I am not sure how many people read Henry James these days. I had avoided him for long years because his writing is said to be very difficult. It is. However, not long ago, I saw a copy of a collection of his novellas at a much reduced price and figured, why not.

It was well worth the effort. James' writing is very dense. People do not write that way anymore, and reading his takes some effort, and considerable time. But, dense or not, the writing is exquisite, a richly descriptive prose.

The stories are the thing. He sets them among the nearly upper class of Europe and brings an American eye to the subject, often, one of the characters, frequently the narrator, is American. He sticks to the adage that writers should write about what they know. James was an American who spent much of his life in Europe, not among the impoverished nor among the Nobility, but among those who would be considered 'well off.'

His stories, always display a deep understanding of his characters, their motives and fears, especially the fears.
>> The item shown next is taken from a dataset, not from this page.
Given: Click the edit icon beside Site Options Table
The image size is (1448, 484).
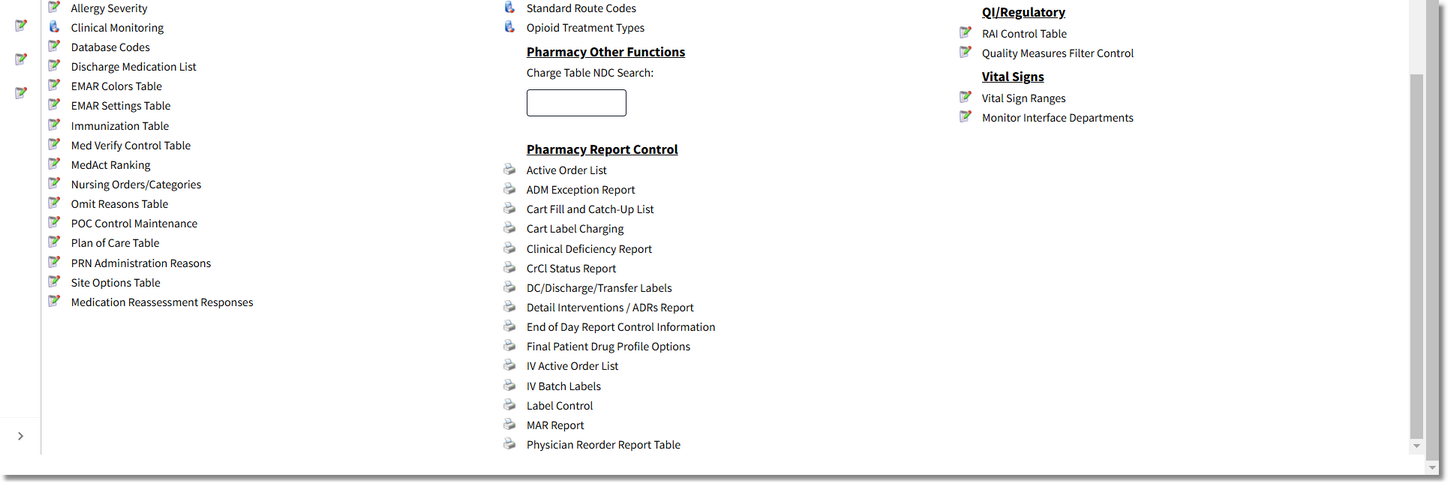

They are primarily concerned with the psychological interplay of those inhabiting his stories. Human psychology is a tangled web and James' has the good sense to not give any definite  diagnosis, instead leaving things sort of vague and cloudy.

Daisy Miller, The Aspern Papers, Altars of Death, and The Beast in the Jungle are all very fine stories, but the real star is The Turn of the Screw. The Turn of the Screw is a very unusual horror story. It is a ghost story, but it never quite becomes a gothic type horror story. Like all of his stories, it is a very ambiguous tale, and I will say no more about it because I want you to read it.